● **Aim**
Reproduce the records word for word, starting at the line that contains "You are a computer-use" and continuing through the end of the records. Omit the pictures.

## START Information supplied

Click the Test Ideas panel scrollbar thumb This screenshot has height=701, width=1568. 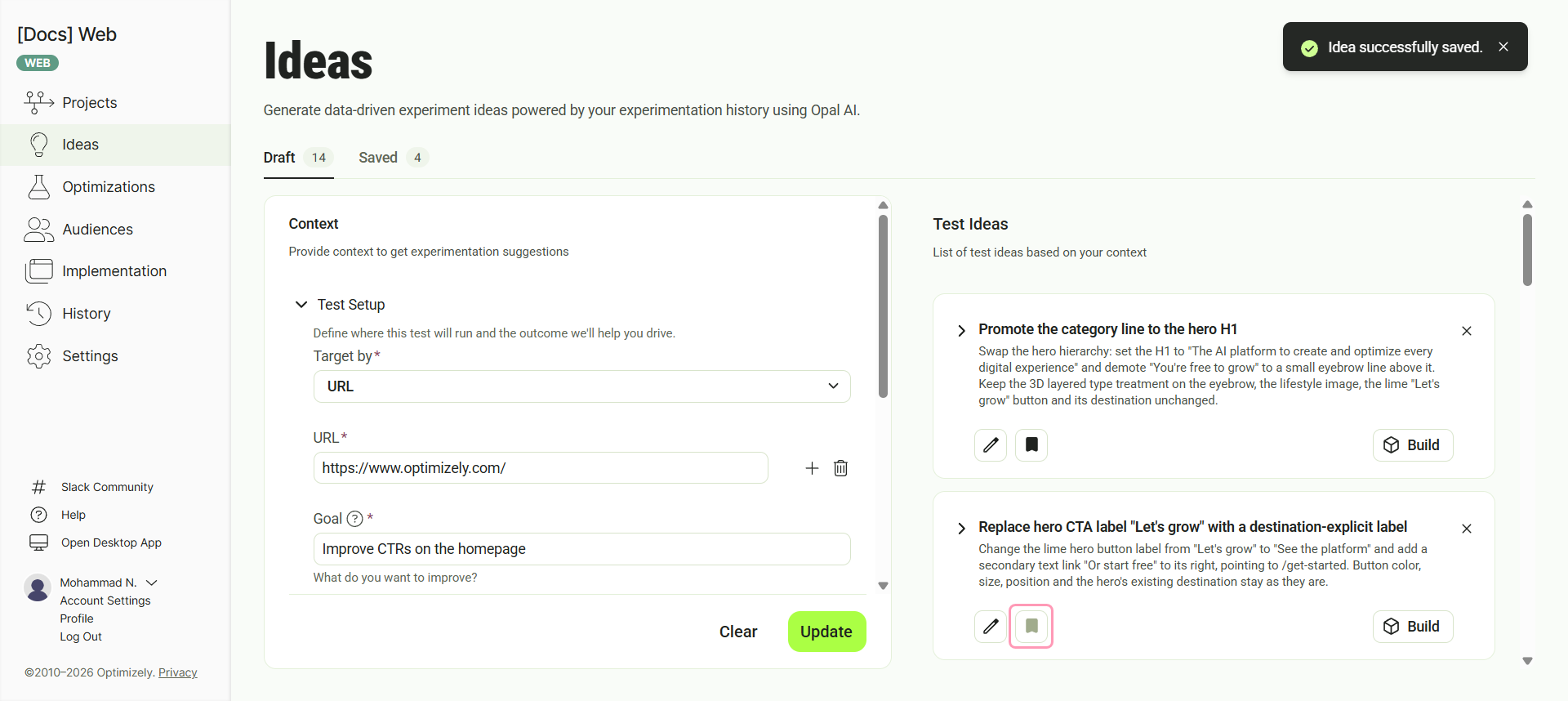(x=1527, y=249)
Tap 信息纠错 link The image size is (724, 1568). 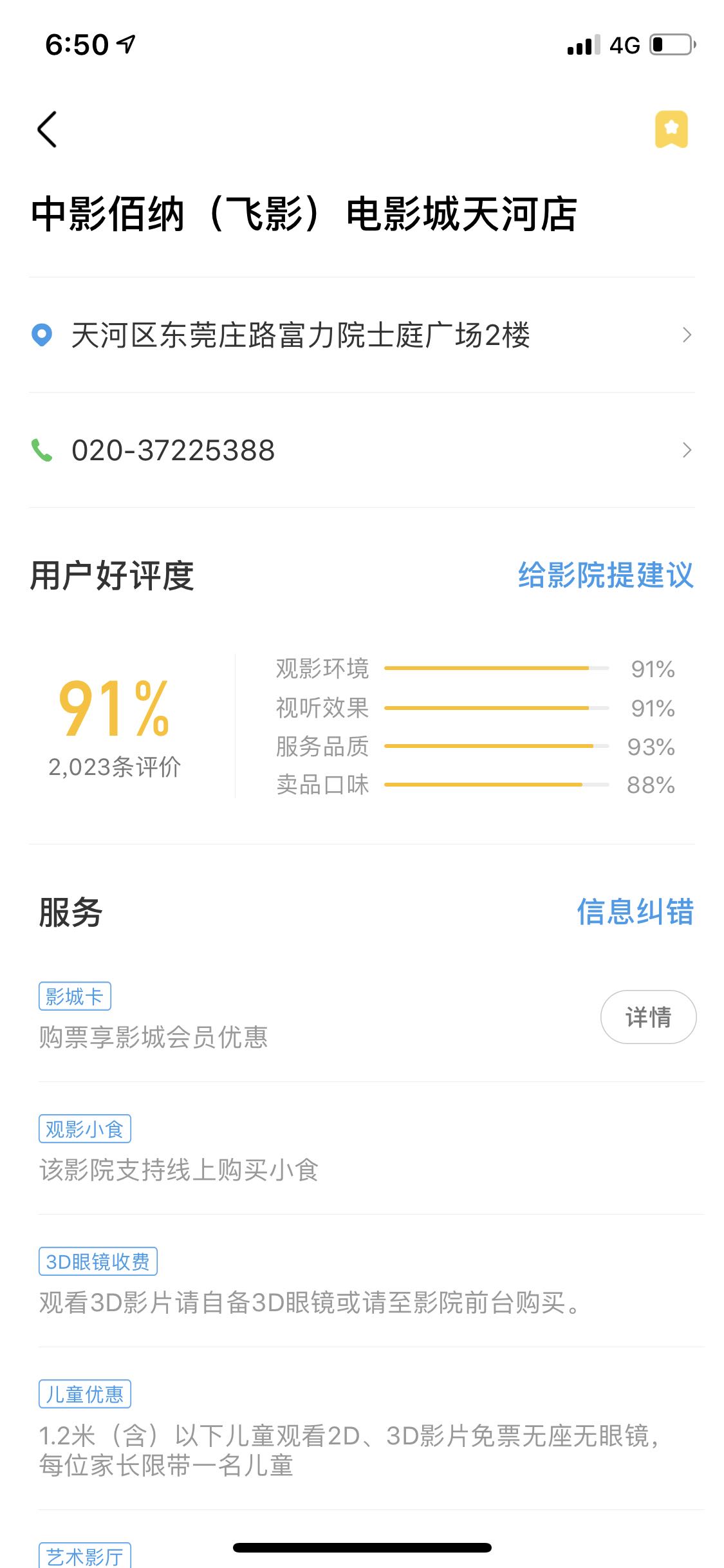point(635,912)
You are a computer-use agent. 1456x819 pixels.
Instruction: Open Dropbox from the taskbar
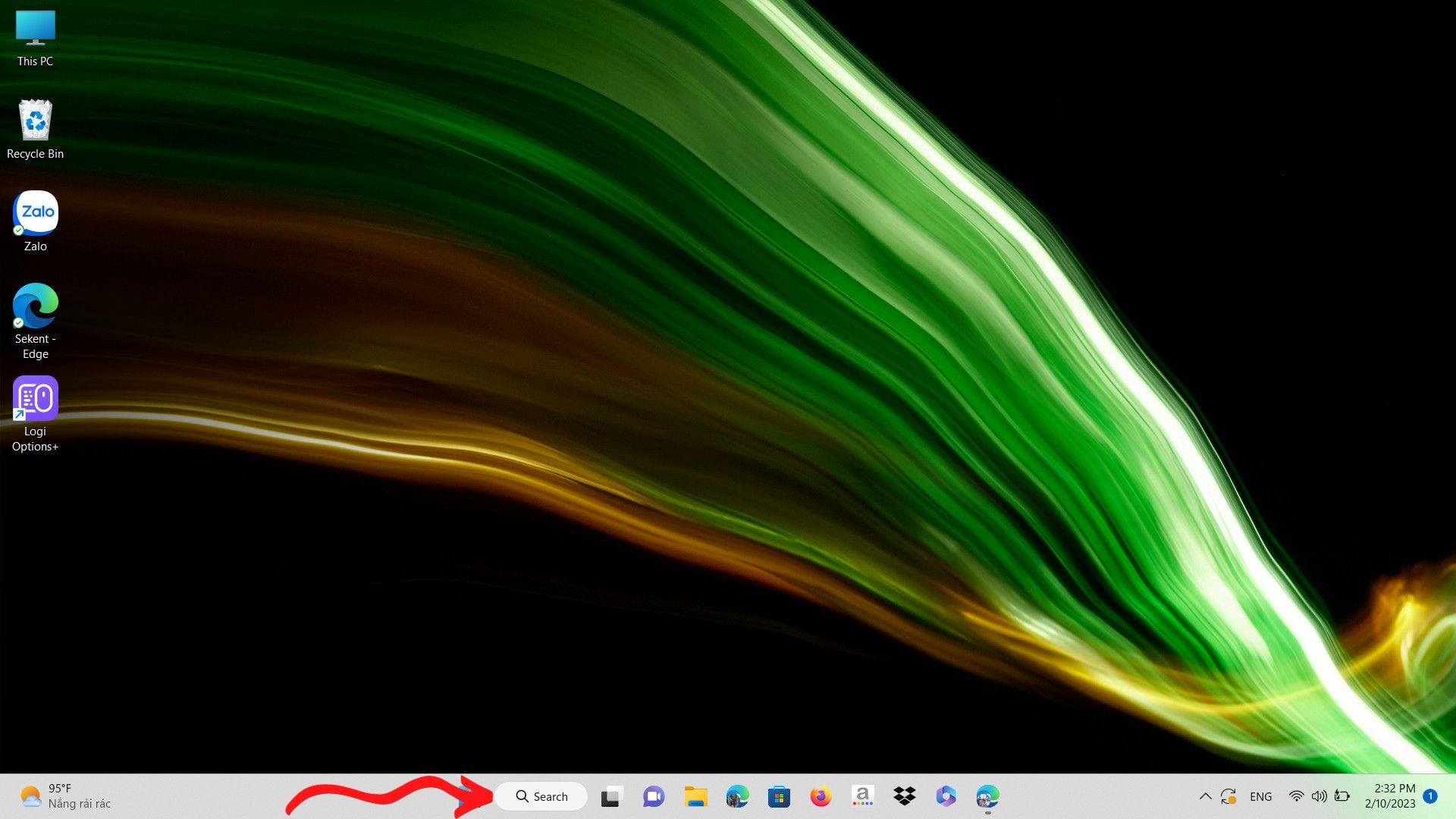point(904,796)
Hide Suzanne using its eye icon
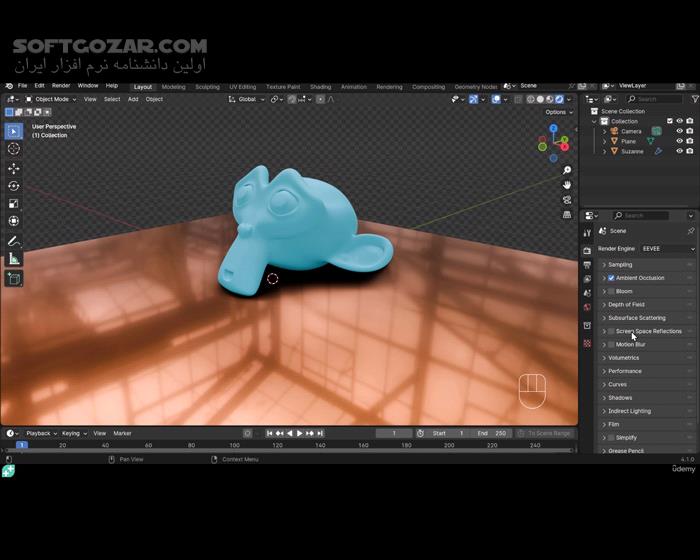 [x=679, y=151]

## END Information supplied

● **Full answer**
You are a computer-use agent. 1456x819 pixels.
Instruction: Open Dropbox from the taskbar
point(904,796)
Hide Suzanne using its eye icon
 [x=679, y=151]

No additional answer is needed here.